I can understand where many of the comments are comming from but to bash people b/c they my cause someone to be anorexic and to say that one can't talk about fitness b/c this site is for safe body image is just ridiculous.
06/08/09
06/08/09
06/08/09
I had a problem with the fact that awinoforever seemed to be agreeing with Eleanor's excellent comment yet felt the need to make sure we knew exactly what she was personally doing with her calories in and out while simultaneously criticizing other commenters for making similar comments. It seemed hypocritical to me and her language choice was unfortunate. However, I do agree with her overall opinion and I was perhaps being oversensitive; we all need to share personal details in order to communicate, and she didn't resort to numbers, at least.

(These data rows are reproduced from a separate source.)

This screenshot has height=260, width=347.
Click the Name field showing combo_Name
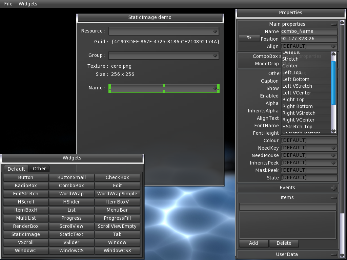coord(309,31)
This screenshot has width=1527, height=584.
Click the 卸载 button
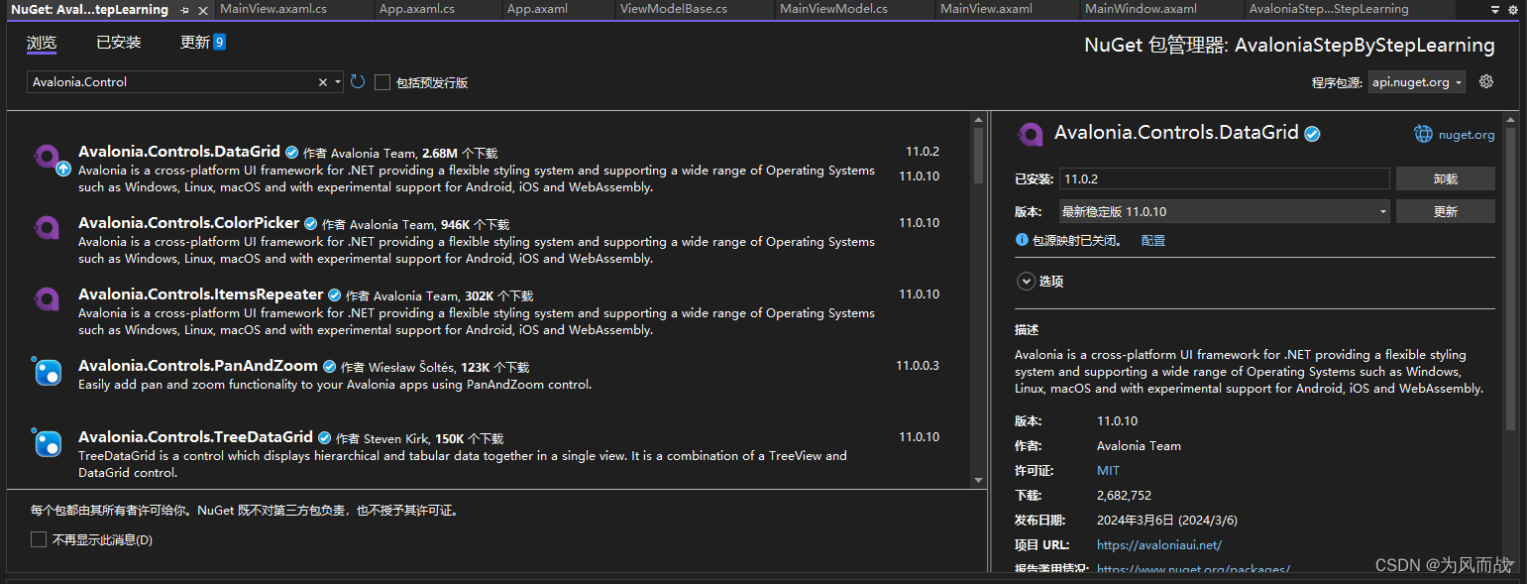(x=1446, y=178)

I don't think anyone is being "bashed" here; what people requested is that this post not devolve into a numbers-off because that's not what this article is about. What we should/ could be discussing is whether self-enforced temporary starvation is dangerous for us or not, and if it is why, and whether it's a reasonable tool for women to use, and why we feel like we need weight loss tools in the first place. But instead it became about how many calories are the "right" amount and what is the "right" way to exercise, both of which are completely unnecessary to the discussion as well as largely subjective.
This site is not about trading tips on exercise or needlepoint or car repair or cooking- there are a million of those already out there- but rather a space where we can talk about our culture and how it affects and is affected by women.